Apart from the unity, (relative) security and order that society comes with, the norms and regulations that enforce these desirable qualities also come at a price. The structure of society comes in the form of norms and etiquette that both standardize and limit human expression and interaction. A very recent example would be the Indian Constitution’s Section 377, which until very recently grouped sexual interaction between people of the same sex “against the order of nature” and deemed it illegal. While it is fortunate that it has been abolished, society itself largely remains judgemental against what it considers “unnatural”. The scars you may have on your arms, the tattoos you may bear on your neck, the career that you choose, the clothes you choose to wear, almost every single part of you that can be seen is placed under the misplaced scrutiny of society and its views.
With this scrutiny in place, we often set standards of “acceptance” that we adhere to so that we aren’t condemned for our external appearances.

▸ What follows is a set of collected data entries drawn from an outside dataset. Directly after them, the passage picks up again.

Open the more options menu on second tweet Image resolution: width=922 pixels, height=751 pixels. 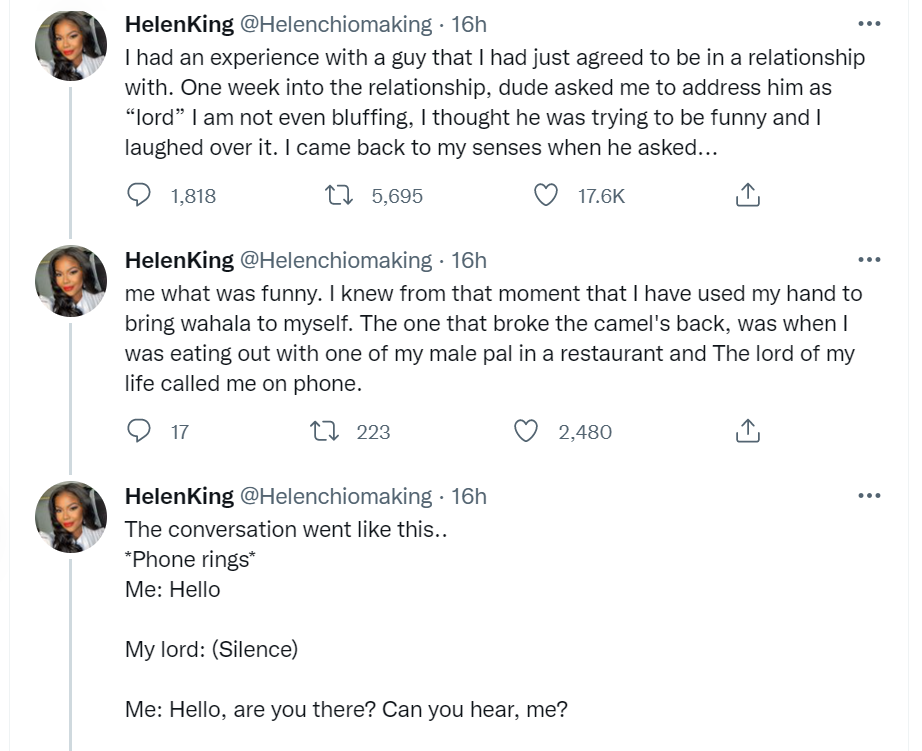point(869,259)
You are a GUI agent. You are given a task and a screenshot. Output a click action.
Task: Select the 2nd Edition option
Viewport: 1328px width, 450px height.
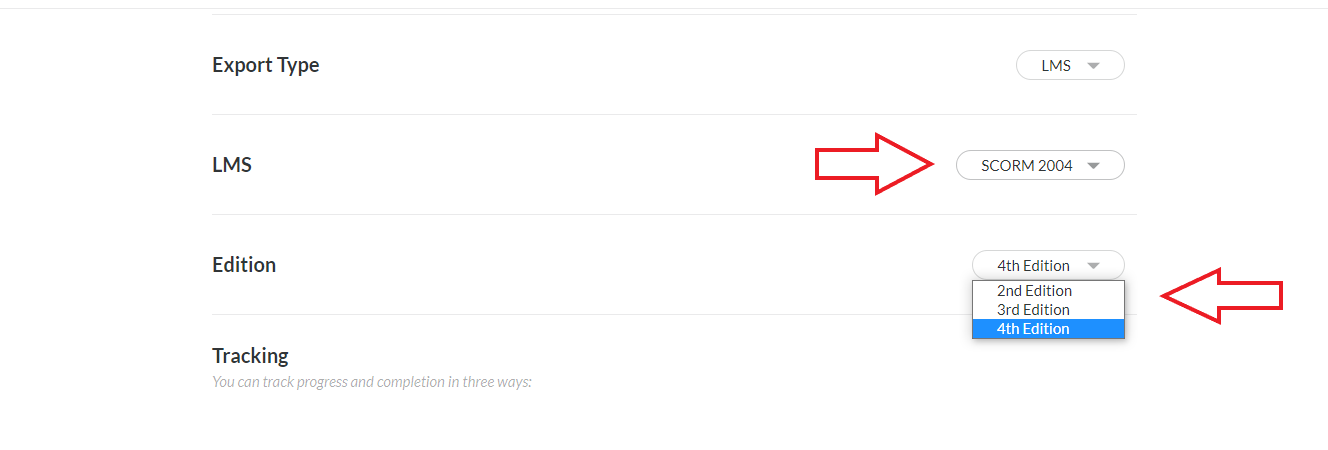1048,290
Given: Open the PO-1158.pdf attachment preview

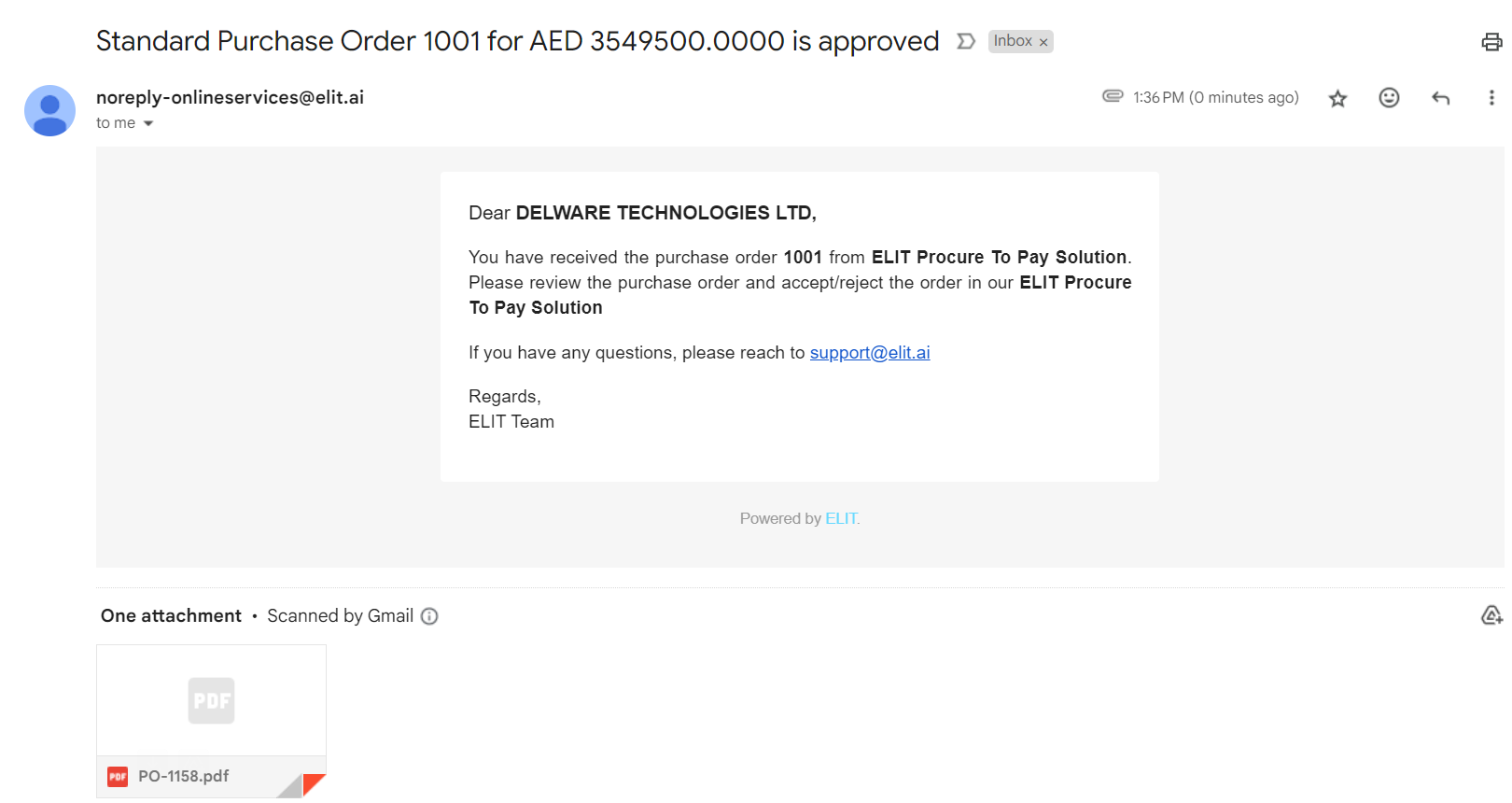Looking at the screenshot, I should coord(211,700).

Similarly, we have internal stopgaps that censor our behavior in public and with our families. In this way, societal views are allowed to control how much you express, how much you say and how much you openly feel, views that have been conditioned gradually. While I do not condemn this conditioning, I do feel that as sentient beings, those who have the “sixth” sense, we must evolve our society because of the negative implications these archaic views may have.
What are the implications of such societal views, you ask?
- “Self” – The sense of self that we all have is something we do not give much thought to. Introspection, the key to knowing ourselves, is seldom used to open up and find ourselves. Our priorities get muddled as we lose sight of what and who is important to us. And all of this goes back to simply understanding our sense of “self”. To bring to light how important it is, the “self” comprises of what you have experienced, as well as what you like and dislike. And all of these things influence what you want, what you wish and what you hope for.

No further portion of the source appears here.